There has been some response from scholars working within higher music education who, through their focus on musical literacy, analysis, music theory, and score-based music composition, make the argument that there are still aspects of the canon to be preserved. Much of this debate was in response to an article in the Guardian newspaper by Charlotte C. Gill that described an emphasis on teaching music notation as elitist, and notation itself as a “cryptic, tricky language—rather like Latin” (Gill, 2017). Julian Horton, in response, argues for the continuing value of music analysis and theoretical understanding against those who would see it as ahistorical and “solipsistic” (2020, p. 2).

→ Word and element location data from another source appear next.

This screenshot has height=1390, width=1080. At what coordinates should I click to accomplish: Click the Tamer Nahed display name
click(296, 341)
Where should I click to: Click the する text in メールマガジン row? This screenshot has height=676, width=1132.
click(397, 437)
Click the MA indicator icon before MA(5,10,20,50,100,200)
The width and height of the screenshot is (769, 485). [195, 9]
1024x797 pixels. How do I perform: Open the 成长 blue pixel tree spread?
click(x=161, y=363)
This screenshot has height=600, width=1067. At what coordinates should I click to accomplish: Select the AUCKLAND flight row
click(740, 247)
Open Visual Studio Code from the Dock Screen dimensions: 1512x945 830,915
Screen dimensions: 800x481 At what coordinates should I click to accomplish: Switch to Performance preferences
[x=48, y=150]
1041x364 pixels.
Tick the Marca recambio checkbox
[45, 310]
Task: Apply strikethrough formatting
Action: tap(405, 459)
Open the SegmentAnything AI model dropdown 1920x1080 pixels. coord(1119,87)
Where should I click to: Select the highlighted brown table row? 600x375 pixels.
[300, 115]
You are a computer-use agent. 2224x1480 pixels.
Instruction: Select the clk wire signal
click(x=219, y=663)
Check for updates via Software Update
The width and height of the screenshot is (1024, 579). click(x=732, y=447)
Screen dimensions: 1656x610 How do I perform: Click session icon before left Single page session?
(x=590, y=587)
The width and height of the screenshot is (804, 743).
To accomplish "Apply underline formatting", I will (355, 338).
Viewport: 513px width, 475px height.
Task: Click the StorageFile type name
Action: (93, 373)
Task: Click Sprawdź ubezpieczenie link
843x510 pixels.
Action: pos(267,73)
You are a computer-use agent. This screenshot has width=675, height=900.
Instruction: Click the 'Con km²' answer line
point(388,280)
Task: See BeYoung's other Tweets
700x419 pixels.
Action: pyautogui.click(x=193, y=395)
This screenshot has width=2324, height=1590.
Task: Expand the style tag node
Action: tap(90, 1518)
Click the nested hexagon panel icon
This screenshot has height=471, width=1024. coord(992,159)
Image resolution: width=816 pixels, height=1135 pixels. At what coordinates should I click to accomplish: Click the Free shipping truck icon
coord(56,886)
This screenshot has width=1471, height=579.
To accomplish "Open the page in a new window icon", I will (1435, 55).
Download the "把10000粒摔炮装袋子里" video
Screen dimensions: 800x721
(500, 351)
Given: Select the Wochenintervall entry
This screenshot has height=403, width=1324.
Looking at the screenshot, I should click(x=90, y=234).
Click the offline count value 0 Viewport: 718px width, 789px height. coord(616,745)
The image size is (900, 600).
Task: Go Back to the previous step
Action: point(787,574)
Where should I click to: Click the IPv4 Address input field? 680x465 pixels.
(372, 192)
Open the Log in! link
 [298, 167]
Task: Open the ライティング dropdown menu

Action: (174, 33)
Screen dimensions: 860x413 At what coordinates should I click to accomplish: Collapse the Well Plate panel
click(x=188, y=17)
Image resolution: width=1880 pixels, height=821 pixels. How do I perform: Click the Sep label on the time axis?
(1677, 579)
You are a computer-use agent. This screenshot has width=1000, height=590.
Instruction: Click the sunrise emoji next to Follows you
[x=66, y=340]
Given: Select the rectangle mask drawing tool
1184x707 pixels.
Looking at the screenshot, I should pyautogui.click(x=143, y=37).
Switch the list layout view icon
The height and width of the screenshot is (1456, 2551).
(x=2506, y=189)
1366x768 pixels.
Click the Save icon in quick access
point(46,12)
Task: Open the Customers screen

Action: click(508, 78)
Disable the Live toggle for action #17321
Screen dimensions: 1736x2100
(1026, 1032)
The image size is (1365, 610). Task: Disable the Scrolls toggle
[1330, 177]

One of the epiphenomena of this movement is a move toward the defense of canons, if not the canon. Horton and Ian Pace argue for canons as a means of resisting the presence of late capitalism in all forms of human interaction: musical autonomy and the canon as a collection of works honored for their artistic rather than market value in this view becomes a perpetual source of inspiration in an otherwise drab and market-driven world (Pace, 2016a).16 There is more than a little hint of Adornian superstition of popular culture, as well as the feeling that there is a tension between classical music’s “dominant” position within traditional music curricula and its seeming irrelevance to the course of much wider society. The questions of canons and their elasticity will be picked up again in the conclusion, but this question of genre is important and requires further discussion.